Exercise task: Copy the listing below line for line, exactly as it appears.
──────
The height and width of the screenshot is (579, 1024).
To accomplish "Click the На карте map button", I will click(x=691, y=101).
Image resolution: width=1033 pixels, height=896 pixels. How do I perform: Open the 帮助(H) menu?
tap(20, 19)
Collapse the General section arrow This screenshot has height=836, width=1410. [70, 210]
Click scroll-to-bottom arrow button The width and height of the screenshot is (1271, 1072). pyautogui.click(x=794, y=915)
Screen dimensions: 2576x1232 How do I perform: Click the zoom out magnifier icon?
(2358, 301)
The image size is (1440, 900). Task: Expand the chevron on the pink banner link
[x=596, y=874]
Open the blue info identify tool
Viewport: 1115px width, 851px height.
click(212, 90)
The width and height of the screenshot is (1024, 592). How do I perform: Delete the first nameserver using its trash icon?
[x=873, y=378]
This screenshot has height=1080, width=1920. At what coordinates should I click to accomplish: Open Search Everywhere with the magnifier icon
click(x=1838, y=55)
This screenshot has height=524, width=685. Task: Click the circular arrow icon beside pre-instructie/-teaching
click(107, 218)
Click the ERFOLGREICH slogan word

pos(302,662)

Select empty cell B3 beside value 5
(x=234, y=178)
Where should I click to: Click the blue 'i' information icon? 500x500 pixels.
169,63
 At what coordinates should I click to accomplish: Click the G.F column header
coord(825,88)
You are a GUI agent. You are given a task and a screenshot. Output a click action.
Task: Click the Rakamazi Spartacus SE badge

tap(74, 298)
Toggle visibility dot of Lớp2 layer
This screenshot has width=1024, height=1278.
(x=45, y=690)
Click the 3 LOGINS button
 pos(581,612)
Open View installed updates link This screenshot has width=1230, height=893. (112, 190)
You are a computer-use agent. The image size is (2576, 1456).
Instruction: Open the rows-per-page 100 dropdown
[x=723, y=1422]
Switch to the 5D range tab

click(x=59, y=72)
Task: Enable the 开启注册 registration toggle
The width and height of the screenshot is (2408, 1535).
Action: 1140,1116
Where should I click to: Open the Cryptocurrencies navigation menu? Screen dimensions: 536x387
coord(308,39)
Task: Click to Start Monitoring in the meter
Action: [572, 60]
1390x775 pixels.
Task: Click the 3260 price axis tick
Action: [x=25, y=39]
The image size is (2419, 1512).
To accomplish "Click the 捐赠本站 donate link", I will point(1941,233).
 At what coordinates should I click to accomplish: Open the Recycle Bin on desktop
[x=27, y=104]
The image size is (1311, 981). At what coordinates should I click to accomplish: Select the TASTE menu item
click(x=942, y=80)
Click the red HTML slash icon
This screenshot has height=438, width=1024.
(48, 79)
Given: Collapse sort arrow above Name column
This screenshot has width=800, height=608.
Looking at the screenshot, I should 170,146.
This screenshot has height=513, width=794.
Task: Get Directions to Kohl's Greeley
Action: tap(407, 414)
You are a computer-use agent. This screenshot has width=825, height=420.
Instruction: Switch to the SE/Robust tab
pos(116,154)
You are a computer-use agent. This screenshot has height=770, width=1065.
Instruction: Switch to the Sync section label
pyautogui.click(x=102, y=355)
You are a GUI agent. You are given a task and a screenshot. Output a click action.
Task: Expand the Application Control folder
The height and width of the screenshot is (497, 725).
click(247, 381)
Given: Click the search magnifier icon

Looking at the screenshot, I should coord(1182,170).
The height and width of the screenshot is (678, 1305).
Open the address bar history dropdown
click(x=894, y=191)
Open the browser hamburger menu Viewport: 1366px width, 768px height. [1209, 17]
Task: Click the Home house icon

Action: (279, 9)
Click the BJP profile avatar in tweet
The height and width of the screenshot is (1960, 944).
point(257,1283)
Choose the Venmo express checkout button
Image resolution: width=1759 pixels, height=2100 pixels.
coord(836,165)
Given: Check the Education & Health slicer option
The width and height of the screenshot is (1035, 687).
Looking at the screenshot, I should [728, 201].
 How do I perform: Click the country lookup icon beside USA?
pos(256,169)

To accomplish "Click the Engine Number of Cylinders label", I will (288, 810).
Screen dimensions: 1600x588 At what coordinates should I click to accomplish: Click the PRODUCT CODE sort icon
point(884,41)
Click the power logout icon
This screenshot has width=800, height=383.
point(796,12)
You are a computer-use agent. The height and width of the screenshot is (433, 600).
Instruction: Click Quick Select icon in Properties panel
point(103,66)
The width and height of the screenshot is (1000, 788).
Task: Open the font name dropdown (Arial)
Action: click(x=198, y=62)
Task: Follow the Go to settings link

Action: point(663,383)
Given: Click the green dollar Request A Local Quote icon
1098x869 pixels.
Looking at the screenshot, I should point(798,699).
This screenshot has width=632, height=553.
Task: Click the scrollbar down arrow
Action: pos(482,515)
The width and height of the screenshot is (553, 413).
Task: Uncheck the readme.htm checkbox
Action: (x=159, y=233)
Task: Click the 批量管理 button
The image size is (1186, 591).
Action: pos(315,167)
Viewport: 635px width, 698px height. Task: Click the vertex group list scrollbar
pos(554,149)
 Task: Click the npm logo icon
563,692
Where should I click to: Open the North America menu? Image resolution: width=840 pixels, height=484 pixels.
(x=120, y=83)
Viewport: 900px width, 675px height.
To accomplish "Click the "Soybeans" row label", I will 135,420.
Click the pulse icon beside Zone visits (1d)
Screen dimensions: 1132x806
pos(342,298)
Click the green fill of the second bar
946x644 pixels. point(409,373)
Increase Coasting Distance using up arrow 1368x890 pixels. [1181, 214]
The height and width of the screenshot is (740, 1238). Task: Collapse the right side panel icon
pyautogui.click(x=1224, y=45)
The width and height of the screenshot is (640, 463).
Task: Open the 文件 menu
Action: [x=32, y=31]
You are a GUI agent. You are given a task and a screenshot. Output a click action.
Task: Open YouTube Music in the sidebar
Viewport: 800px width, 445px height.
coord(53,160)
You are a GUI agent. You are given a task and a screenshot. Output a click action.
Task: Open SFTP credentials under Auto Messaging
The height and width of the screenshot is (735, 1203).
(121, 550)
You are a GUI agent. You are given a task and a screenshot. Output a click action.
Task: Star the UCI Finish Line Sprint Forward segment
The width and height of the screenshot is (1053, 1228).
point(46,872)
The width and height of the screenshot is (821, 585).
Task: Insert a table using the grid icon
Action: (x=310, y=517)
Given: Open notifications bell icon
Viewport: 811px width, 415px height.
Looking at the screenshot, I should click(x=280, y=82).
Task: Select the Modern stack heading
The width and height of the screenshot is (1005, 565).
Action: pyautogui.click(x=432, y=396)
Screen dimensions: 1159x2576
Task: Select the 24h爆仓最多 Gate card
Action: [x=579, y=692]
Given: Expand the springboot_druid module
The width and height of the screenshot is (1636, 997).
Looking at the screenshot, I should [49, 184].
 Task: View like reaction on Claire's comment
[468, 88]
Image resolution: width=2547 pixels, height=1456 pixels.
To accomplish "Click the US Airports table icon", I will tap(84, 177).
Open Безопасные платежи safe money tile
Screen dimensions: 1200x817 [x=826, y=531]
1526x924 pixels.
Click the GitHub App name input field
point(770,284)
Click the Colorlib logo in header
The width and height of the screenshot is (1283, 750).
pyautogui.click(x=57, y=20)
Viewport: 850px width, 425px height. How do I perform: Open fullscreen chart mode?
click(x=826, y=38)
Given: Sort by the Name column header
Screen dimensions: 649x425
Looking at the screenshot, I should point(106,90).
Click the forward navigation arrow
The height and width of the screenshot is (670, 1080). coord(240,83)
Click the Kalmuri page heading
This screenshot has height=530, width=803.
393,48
──────
The completed task:
The height and width of the screenshot is (579, 1024).
To accomplish "Click the На карте map button", I will click(x=691, y=101).
Image resolution: width=1033 pixels, height=896 pixels. How do I perform: Open the 帮助(H) menu?
tap(20, 19)
Collapse the General section arrow This screenshot has height=836, width=1410. [70, 210]
Click scroll-to-bottom arrow button The width and height of the screenshot is (1271, 1072). pyautogui.click(x=794, y=915)
Screen dimensions: 2576x1232 How do I perform: Click the zoom out magnifier icon?
(2358, 301)
The image size is (1440, 900). Task: Expand the chevron on the pink banner link
[x=596, y=874]
Open the blue info identify tool
Viewport: 1115px width, 851px height.
click(212, 90)
The width and height of the screenshot is (1024, 592). How do I perform: Delete the first nameserver using its trash icon?
[x=873, y=378]
This screenshot has height=1080, width=1920. At what coordinates should I click to accomplish: Open Search Everywhere with the magnifier icon
click(x=1838, y=55)
This screenshot has height=524, width=685. Task: Click the circular arrow icon beside pre-instructie/-teaching
click(107, 218)
Click the ERFOLGREICH slogan word

pos(302,662)

Select empty cell B3 beside value 5
(x=234, y=178)
Where should I click to: Click the blue 'i' information icon? 500x500 pixels.
169,63
 At what coordinates should I click to accomplish: Click the G.F column header
coord(825,88)
You are a GUI agent. You are given a task and a screenshot. Output a click action.
Task: Click the Rakamazi Spartacus SE badge

tap(74, 298)
Toggle visibility dot of Lớp2 layer
This screenshot has width=1024, height=1278.
(x=45, y=690)
Click the 3 LOGINS button
 pos(581,612)
Open View installed updates link This screenshot has width=1230, height=893. (112, 190)
You are a computer-use agent. The image size is (2576, 1456).
Instruction: Open the rows-per-page 100 dropdown
[x=723, y=1422]
Switch to the 5D range tab

click(x=59, y=72)
Task: Enable the 开启注册 registration toggle
The width and height of the screenshot is (2408, 1535).
Action: 1140,1116
Where should I click to: Open the Cryptocurrencies navigation menu? Screen dimensions: 536x387
coord(308,39)
Task: Click to Start Monitoring in the meter
Action: [572, 60]
1390x775 pixels.
Task: Click the 3260 price axis tick
Action: [x=25, y=39]
The image size is (2419, 1512).
To accomplish "Click the 捐赠本站 donate link", I will point(1941,233).
 At what coordinates should I click to accomplish: Open the Recycle Bin on desktop
[x=27, y=104]
The image size is (1311, 981). At what coordinates should I click to accomplish: Select the TASTE menu item
click(x=942, y=80)
Click the red HTML slash icon
This screenshot has height=438, width=1024.
(48, 79)
Given: Collapse sort arrow above Name column
This screenshot has width=800, height=608.
Looking at the screenshot, I should 170,146.
This screenshot has height=513, width=794.
Task: Get Directions to Kohl's Greeley
Action: tap(407, 414)
You are a computer-use agent. This screenshot has width=825, height=420.
Instruction: Switch to the SE/Robust tab
pos(116,154)
You are a computer-use agent. This screenshot has height=770, width=1065.
Instruction: Switch to the Sync section label
pyautogui.click(x=102, y=355)
You are a GUI agent. You are given a task and a screenshot. Output a click action.
Task: Expand the Application Control folder
The height and width of the screenshot is (497, 725).
click(247, 381)
Given: Click the search magnifier icon

Looking at the screenshot, I should coord(1182,170).
The height and width of the screenshot is (678, 1305).
Open the address bar history dropdown
click(x=894, y=191)
Open the browser hamburger menu Viewport: 1366px width, 768px height. [1209, 17]
Task: Click the Home house icon

Action: (279, 9)
Click the BJP profile avatar in tweet
The height and width of the screenshot is (1960, 944).
point(257,1283)
Choose the Venmo express checkout button
Image resolution: width=1759 pixels, height=2100 pixels.
coord(836,165)
Given: Check the Education & Health slicer option
The width and height of the screenshot is (1035, 687).
Looking at the screenshot, I should [728, 201].
 How do I perform: Click the country lookup icon beside USA?
pos(256,169)

To accomplish "Click the Engine Number of Cylinders label", I will (288, 810).
Screen dimensions: 1600x588 At what coordinates should I click to accomplish: Click the PRODUCT CODE sort icon
point(884,41)
Click the power logout icon
This screenshot has width=800, height=383.
point(796,12)
You are a computer-use agent. The height and width of the screenshot is (433, 600).
Instruction: Click Quick Select icon in Properties panel
point(103,66)
The width and height of the screenshot is (1000, 788).
Task: Open the font name dropdown (Arial)
Action: click(x=198, y=62)
Task: Follow the Go to settings link

Action: point(663,383)
Given: Click the green dollar Request A Local Quote icon
1098x869 pixels.
Looking at the screenshot, I should point(798,699).
This screenshot has width=632, height=553.
Task: Click the scrollbar down arrow
Action: pos(482,515)
The width and height of the screenshot is (553, 413).
Task: Uncheck the readme.htm checkbox
Action: (x=159, y=233)
Task: Click the 批量管理 button
The image size is (1186, 591).
Action: pos(315,167)
Viewport: 635px width, 698px height. Task: Click the vertex group list scrollbar
pos(554,149)
 Task: Click the npm logo icon
563,692
Where should I click to: Open the North America menu? Image resolution: width=840 pixels, height=484 pixels.
(x=120, y=83)
Viewport: 900px width, 675px height.
To accomplish "Click the "Soybeans" row label", I will 135,420.
Click the pulse icon beside Zone visits (1d)
Screen dimensions: 1132x806
pos(342,298)
Click the green fill of the second bar
946x644 pixels. point(409,373)
Increase Coasting Distance using up arrow 1368x890 pixels. [1181, 214]
The height and width of the screenshot is (740, 1238). Task: Collapse the right side panel icon
pyautogui.click(x=1224, y=45)
The width and height of the screenshot is (640, 463).
Task: Open the 文件 menu
Action: [x=32, y=31]
You are a GUI agent. You are given a task and a screenshot. Output a click action.
Task: Open YouTube Music in the sidebar
Viewport: 800px width, 445px height.
coord(53,160)
You are a GUI agent. You are given a task and a screenshot. Output a click action.
Task: Open SFTP credentials under Auto Messaging
The height and width of the screenshot is (735, 1203).
(121, 550)
You are a GUI agent. You are given a task and a screenshot. Output a click action.
Task: Star the UCI Finish Line Sprint Forward segment
The width and height of the screenshot is (1053, 1228).
point(46,872)
The width and height of the screenshot is (821, 585).
Task: Insert a table using the grid icon
Action: (x=310, y=517)
Given: Open notifications bell icon
Viewport: 811px width, 415px height.
Looking at the screenshot, I should click(x=280, y=82).
Task: Select the Modern stack heading
The width and height of the screenshot is (1005, 565).
Action: pyautogui.click(x=432, y=396)
Screen dimensions: 1159x2576
Task: Select the 24h爆仓最多 Gate card
Action: [x=579, y=692]
Given: Expand the springboot_druid module
The width and height of the screenshot is (1636, 997).
Looking at the screenshot, I should [49, 184].
 Task: View like reaction on Claire's comment
[468, 88]
Image resolution: width=2547 pixels, height=1456 pixels.
To accomplish "Click the US Airports table icon", I will tap(84, 177).
Open Безопасные платежи safe money tile
Screen dimensions: 1200x817 [x=826, y=531]
1526x924 pixels.
Click the GitHub App name input field
point(770,284)
Click the Colorlib logo in header
The width and height of the screenshot is (1283, 750).
pyautogui.click(x=57, y=20)
Viewport: 850px width, 425px height. How do I perform: Open fullscreen chart mode?
click(x=826, y=38)
Given: Sort by the Name column header
Screen dimensions: 649x425
Looking at the screenshot, I should point(106,90).
Click the forward navigation arrow
The height and width of the screenshot is (670, 1080). coord(240,83)
Click the Kalmuri page heading
This screenshot has height=530, width=803.
393,48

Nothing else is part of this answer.